Durante su juventud, Carpentier mostró su gran vocación por dos ámbitos que
marcarían su posterior producción literaria: la música y la política. Tras ser
encarcelado en 1927 durante la dictadura de Gerardo Machado en Cuba, se exilió en
Francia. Allí, en contacto con las nuevas vanguardias literarias (en particular el
Surrealismo), Carpentier desarrolló una visión del continente americano más amplia
que el mero nativismo, dentro de un contexto histórico y telúrico de mayor
trascendencia, que desarrolló en su primera obra, Écue-Yamba-Ó (1933), novela de
temática negra y estilo surrealista en la que el escritor busca las raíces espirituales de
Cuba al tiempo que denuncia la explotación de la isla por parte del capital extranjero.
Después de un largo silencio literario, Carpentier reanudó su producción narrativa
con la colección de cuentos Viaje a la semilla (1944) y una de sus obras más
representativas: El reino de este mundo (1949), novela de estilo barroco que narra un
episodio histórico de la revolución haitiana mediante una visión de la realidad
americana que bordea los límites de lo mágico; este nuevo estilo narrativo, que
Carpentier definió como “lo real maravilloso”, representa el elemento diferenciador
entre las culturas americana y europea ―puesto que la primera no necesita recurrir al
Surrealismo para lograr efectos insólitos, ya de por sí abundantes en la geografía,
historia y mitos de América― y establece las bases del posterior realismo mágico.
136
― LITERATURA CONTEMPORÁNEA ―
Con su siguiente novela, Los pasos perdidos (1953) ―relato ambientado en la jungla
venezolana en el que se mezclan realidad, música y mito―, Carpentier se adscribe
plenamente a la nueva corriente del realismo mágico y se consagra definitivamente
como uno de los grandes autores hispanoamericanos del momento. Tras una nueva
incursión en la historia con la novela corta El acoso (1956), en la que ofrece un análisis
psicológico del ambiente de represión y violencia que se vivió en Cuba antes de la
Revolución, Carpentier retorna a la literatura fantástica con la colección de relatos
Guerra del tiempo (1958). En la novela histórica El siglo de las luces (1962),
ambientada en el Caribe durante el periodo de la Revolución Francesa, el escritor
cubano atrapa el espíritu del siglo XVIII mediante un lenguaje de asombrosa riqueza y
textura narrativa. Tras un nuevo periodo de silencio creativo, Carpentier retorna con
fuerza a la escena narrativa hispanoamericana con Los convidados de plata (1973),
Concierto barroco (1974), El recurso del método (1974) ―perteneciente al subgénero
narrativo de la “novela del dictador”―, La consagración de la primavera (1978) y El
arpa y la sombra (1978), relatos en los que vuelve a demostrar su genio creativo para
fusionar historia y ficción.
Carpentier desarrolló igualmente sus ideas políticas y filosóficas a través de ensayos,
como La música en Cuba (1946), Tientos y diferencias (1964), Literatura y conciencia
política en América Latina (1969) y Razón de ser (1976).

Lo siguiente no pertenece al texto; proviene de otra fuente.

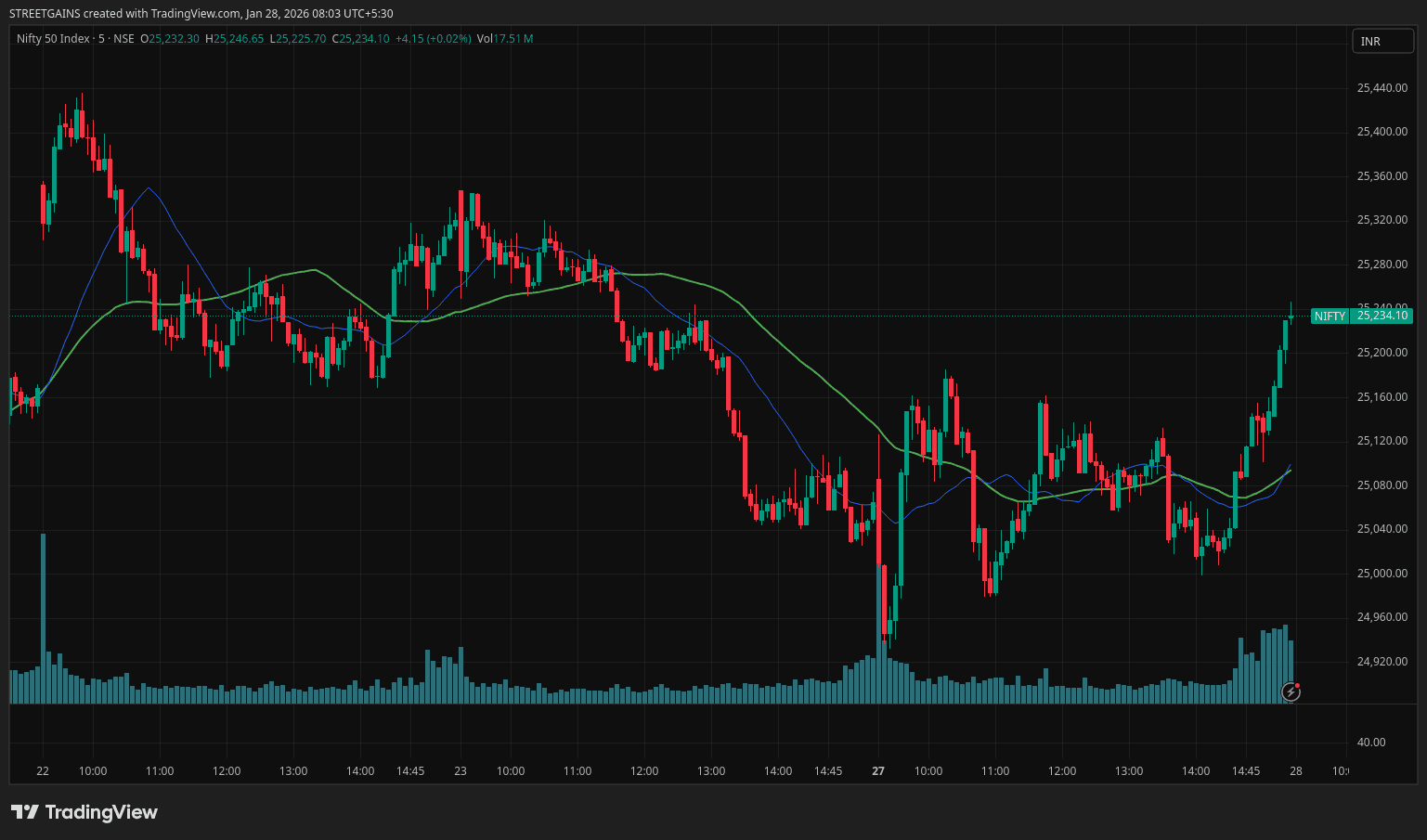Click the 25,440.00 price scale label
1427x840 pixels.
(1382, 88)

El siguiente fragmento de El reino de este mundo (1949) ilustra un aspecto de “lo real
maravilloso” mediante la fe colectiva de los esclavos haitianos en su líder, Mackandal,
al que consideran dotado de poderes sobrenaturales con los que conseguirá
metamorfosear su espíritu y salvarse de la muerte:
De pronto, todos los abanicos se cerraron a un tiempo. Hubo un gran silencio detrás de las cajas
militares. Con la cintura ceñida por un calzón rayado, cubierto de cuerdas y de nudos, lustroso de
lastimaduras frescas, Mackandal avanzaba hacia el centro de la plaza. Los amos interrogaron las
caras de sus esclavos con la mirada. Pero los negros mostraban una despechante indiferencia.
¿Qué sabían los blancos de cosas de negros? En sus ciclos de metamorfosis, Mackandal se había
adentrado muchas veces en el mundo arcano de los insectos, desquitándose de la falta de un brazo
humano con la posesión de varias patas, de cuatro élitros o de largas antenas. Había sido mosca,
ciempié, falena, comején, tarántula, vaquita de San Antón y hasta cocuyo de grandes luces verdes.

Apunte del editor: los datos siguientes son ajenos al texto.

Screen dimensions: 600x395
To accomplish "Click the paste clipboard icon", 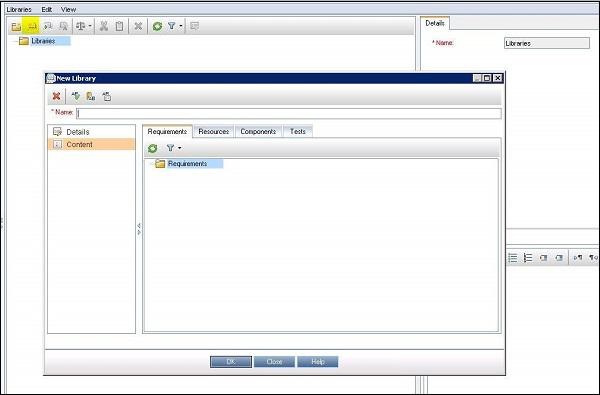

En el momento decisivo, las ataduras del mandinga, privadas de un cuerpo que atar, dibujarían por
un segundo el contorno de un hombre de aire, antes de resbalar a lo largo del poste. Y Mackandal,
transformado en mosquito zumbón, iría a posarse en el mismo tricornio del jefe de las tropas, para
gozar del desconcierto de los blancos. Eso era lo que ignoraban los amos; por ello habían
despilfarrado tanto dinero en organizar aquel espectáculo inútil, que revelaba su total impotencia
para luchar contra el hombre ungido por los grandes Loas.
Mackandal estaba ya adosado al poste de torturas. El verdugo había agarrado un rescoldo con las
tenazas. Repitiendo un gesto estudiado la víspera frente al espejo, el gobernador desenvainó su
espada de corte y dio orden de que se cumpliera la sentencia. El fuego comenzó a subir hacia el
manco, sollamándole las piernas. En ese momento Mackandal agitó su muñón que no habían
podido atar, en un gesto combinatorio que no por menguado era menos terrible, aullando conjuros
desconocidos y echando violentamente el torso hacia adelante. Sus ataduras cayeron, y el cuerpo
137
― LITERATURA CONTEMPORÁNEA ―
del negro se espigó en el aire, volando por sobre las cabezas, antes de hundirse en las ondas negras
de la masa de esclavos. Un solo grito llenó la plaza.
—Mackandal sauvé!
Y fue la confusión y el estruendo. Los guardias se lanzaron, a culatazos, sobre la negrada aullante,
que ya no parecía caber entre las casas y trepaba hacia los balcones. Y a tanto llegó el estrépito y
la grita y la turbamulta, que muy pocos vieron que Mackandal, agarrado por diez soldados, era
metido de cabeza en el fuego, y que una llama crecida por el pelo encendido ahogaba su último
grito. Cuando las dotaciones se aplacaron, la hoguera ardía normalmente, como cualquiera
hoguera de buena leña, y la brisa venida del mar levantaba un buen humo hacia los balcones donde
más de una señora desmayada volvía en sí. Ya no había nada que ver.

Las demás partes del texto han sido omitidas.